**What to work on**
Retype the data that follows, keeping every character the same.
===== Extracted data =====
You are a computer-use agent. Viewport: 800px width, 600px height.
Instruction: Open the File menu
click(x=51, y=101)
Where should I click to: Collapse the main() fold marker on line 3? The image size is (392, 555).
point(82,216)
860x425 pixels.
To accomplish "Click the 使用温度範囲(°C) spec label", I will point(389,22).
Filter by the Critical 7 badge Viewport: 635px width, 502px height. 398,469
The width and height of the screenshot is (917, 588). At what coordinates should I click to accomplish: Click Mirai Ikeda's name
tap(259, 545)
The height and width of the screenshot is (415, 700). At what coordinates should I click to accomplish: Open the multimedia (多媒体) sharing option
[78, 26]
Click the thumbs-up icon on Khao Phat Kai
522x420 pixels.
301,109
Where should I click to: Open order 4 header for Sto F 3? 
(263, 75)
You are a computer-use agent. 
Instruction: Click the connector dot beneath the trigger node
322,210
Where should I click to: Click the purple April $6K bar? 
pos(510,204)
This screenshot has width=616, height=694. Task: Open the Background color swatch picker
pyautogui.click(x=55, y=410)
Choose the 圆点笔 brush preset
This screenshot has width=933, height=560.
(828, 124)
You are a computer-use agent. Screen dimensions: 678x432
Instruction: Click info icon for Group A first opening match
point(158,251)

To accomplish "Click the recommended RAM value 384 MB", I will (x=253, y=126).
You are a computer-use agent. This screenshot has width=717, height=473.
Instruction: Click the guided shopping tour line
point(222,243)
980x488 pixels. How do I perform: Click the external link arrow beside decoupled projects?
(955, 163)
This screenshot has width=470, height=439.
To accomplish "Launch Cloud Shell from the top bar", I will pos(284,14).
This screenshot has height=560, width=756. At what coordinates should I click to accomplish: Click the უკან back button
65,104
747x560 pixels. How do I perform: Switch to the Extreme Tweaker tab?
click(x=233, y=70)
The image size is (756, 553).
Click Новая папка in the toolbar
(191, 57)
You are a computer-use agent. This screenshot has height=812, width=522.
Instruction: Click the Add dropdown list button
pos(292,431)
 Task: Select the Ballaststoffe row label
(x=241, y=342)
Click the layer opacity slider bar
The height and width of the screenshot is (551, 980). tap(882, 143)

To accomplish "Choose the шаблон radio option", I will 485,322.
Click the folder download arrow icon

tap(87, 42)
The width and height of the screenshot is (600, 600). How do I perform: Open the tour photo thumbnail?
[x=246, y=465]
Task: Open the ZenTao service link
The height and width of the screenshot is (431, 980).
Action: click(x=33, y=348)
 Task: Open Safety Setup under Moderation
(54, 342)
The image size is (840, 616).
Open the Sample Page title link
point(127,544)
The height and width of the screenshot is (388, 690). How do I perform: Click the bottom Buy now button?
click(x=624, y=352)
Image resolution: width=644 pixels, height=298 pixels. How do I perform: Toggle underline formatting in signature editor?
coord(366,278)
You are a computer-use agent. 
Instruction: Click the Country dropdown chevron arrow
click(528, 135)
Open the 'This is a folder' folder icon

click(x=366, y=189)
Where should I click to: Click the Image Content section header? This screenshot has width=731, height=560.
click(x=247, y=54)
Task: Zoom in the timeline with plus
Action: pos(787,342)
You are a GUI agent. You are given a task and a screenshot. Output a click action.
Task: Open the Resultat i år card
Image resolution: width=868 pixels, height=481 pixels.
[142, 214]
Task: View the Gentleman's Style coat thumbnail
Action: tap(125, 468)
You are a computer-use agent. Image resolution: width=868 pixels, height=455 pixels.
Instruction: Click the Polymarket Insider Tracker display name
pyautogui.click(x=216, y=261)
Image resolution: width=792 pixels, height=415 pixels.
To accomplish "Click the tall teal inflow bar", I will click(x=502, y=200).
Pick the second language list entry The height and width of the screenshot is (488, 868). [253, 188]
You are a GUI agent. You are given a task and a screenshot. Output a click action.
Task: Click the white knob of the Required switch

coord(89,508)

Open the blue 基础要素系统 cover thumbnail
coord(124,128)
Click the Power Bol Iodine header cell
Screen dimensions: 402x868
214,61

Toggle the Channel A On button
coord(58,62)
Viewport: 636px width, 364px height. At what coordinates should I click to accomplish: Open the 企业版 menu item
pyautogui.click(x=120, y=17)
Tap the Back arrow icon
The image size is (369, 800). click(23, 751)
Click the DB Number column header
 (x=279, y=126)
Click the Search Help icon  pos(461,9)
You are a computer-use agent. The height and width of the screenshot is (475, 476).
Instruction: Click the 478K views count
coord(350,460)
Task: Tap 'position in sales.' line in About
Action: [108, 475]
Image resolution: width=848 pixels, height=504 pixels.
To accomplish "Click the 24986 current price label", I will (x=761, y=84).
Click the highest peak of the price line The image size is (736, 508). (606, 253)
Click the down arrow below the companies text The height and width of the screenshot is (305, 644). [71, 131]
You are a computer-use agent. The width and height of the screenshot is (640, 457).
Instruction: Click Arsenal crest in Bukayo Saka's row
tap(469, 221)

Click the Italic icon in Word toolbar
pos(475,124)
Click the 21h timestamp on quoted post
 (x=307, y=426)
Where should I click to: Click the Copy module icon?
=====
**Completed task**
You are a computer-use agent. Viewport: 800px width, 600px height.
Instruction: Open the File menu
click(x=51, y=101)
Where should I click to: Collapse the main() fold marker on line 3? The image size is (392, 555).
point(82,216)
860x425 pixels.
To accomplish "Click the 使用温度範囲(°C) spec label", I will point(389,22).
Filter by the Critical 7 badge Viewport: 635px width, 502px height. 398,469
The width and height of the screenshot is (917, 588). At what coordinates should I click to accomplish: Click Mirai Ikeda's name
tap(259, 545)
The height and width of the screenshot is (415, 700). At what coordinates should I click to accomplish: Open the multimedia (多媒体) sharing option
[78, 26]
Click the thumbs-up icon on Khao Phat Kai
522x420 pixels.
301,109
Where should I click to: Open order 4 header for Sto F 3? 
(263, 75)
You are a computer-use agent. 
Instruction: Click the connector dot beneath the trigger node
322,210
Where should I click to: Click the purple April $6K bar? 
pos(510,204)
This screenshot has width=616, height=694. Task: Open the Background color swatch picker
pyautogui.click(x=55, y=410)
Choose the 圆点笔 brush preset
This screenshot has width=933, height=560.
(828, 124)
You are a computer-use agent. Screen dimensions: 678x432
Instruction: Click info icon for Group A first opening match
point(158,251)

To accomplish "Click the recommended RAM value 384 MB", I will (x=253, y=126).
You are a computer-use agent. This screenshot has width=717, height=473.
Instruction: Click the guided shopping tour line
point(222,243)
980x488 pixels. How do I perform: Click the external link arrow beside decoupled projects?
(955, 163)
This screenshot has width=470, height=439.
To accomplish "Launch Cloud Shell from the top bar", I will pos(284,14).
This screenshot has height=560, width=756. At what coordinates should I click to accomplish: Click the უკან back button
65,104
747x560 pixels. How do I perform: Switch to the Extreme Tweaker tab?
click(x=233, y=70)
The image size is (756, 553).
Click Новая папка in the toolbar
(191, 57)
You are a computer-use agent. This screenshot has height=812, width=522.
Instruction: Click the Add dropdown list button
pos(292,431)
 Task: Select the Ballaststoffe row label
(x=241, y=342)
Click the layer opacity slider bar
The height and width of the screenshot is (551, 980). tap(882, 143)

To accomplish "Choose the шаблон radio option", I will 485,322.
Click the folder download arrow icon

tap(87, 42)
The width and height of the screenshot is (600, 600). How do I perform: Open the tour photo thumbnail?
[x=246, y=465]
Task: Open the ZenTao service link
The height and width of the screenshot is (431, 980).
Action: click(x=33, y=348)
 Task: Open Safety Setup under Moderation
(54, 342)
The image size is (840, 616).
Open the Sample Page title link
point(127,544)
The height and width of the screenshot is (388, 690). How do I perform: Click the bottom Buy now button?
click(x=624, y=352)
Image resolution: width=644 pixels, height=298 pixels. How do I perform: Toggle underline formatting in signature editor?
coord(366,278)
You are a computer-use agent. 
Instruction: Click the Country dropdown chevron arrow
click(528, 135)
Open the 'This is a folder' folder icon

click(x=366, y=189)
Where should I click to: Click the Image Content section header? This screenshot has width=731, height=560.
click(x=247, y=54)
Task: Zoom in the timeline with plus
Action: pos(787,342)
You are a GUI agent. You are given a task and a screenshot. Output a click action.
Task: Open the Resultat i år card
Image resolution: width=868 pixels, height=481 pixels.
[142, 214]
Task: View the Gentleman's Style coat thumbnail
Action: tap(125, 468)
You are a computer-use agent. Image resolution: width=868 pixels, height=455 pixels.
Instruction: Click the Polymarket Insider Tracker display name
pyautogui.click(x=216, y=261)
Image resolution: width=792 pixels, height=415 pixels.
To accomplish "Click the tall teal inflow bar", I will click(x=502, y=200).
Pick the second language list entry The height and width of the screenshot is (488, 868). [253, 188]
You are a GUI agent. You are given a task and a screenshot. Output a click action.
Task: Click the white knob of the Required switch

coord(89,508)

Open the blue 基础要素系统 cover thumbnail
coord(124,128)
Click the Power Bol Iodine header cell
Screen dimensions: 402x868
214,61

Toggle the Channel A On button
coord(58,62)
Viewport: 636px width, 364px height. At what coordinates should I click to accomplish: Open the 企业版 menu item
pyautogui.click(x=120, y=17)
Tap the Back arrow icon
The image size is (369, 800). click(23, 751)
Click the DB Number column header
 (x=279, y=126)
Click the Search Help icon  pos(461,9)
You are a computer-use agent. The height and width of the screenshot is (475, 476).
Instruction: Click the 478K views count
coord(350,460)
Task: Tap 'position in sales.' line in About
Action: [108, 475]
Image resolution: width=848 pixels, height=504 pixels.
To accomplish "Click the 24986 current price label", I will (x=761, y=84).
Click the highest peak of the price line The image size is (736, 508). (606, 253)
Click the down arrow below the companies text The height and width of the screenshot is (305, 644). [71, 131]
You are a computer-use agent. The width and height of the screenshot is (640, 457).
Instruction: Click Arsenal crest in Bukayo Saka's row
tap(469, 221)

Click the Italic icon in Word toolbar
pos(475,124)
Click the 21h timestamp on quoted post
 (x=307, y=426)
Where should I click to: Click the Copy module icon?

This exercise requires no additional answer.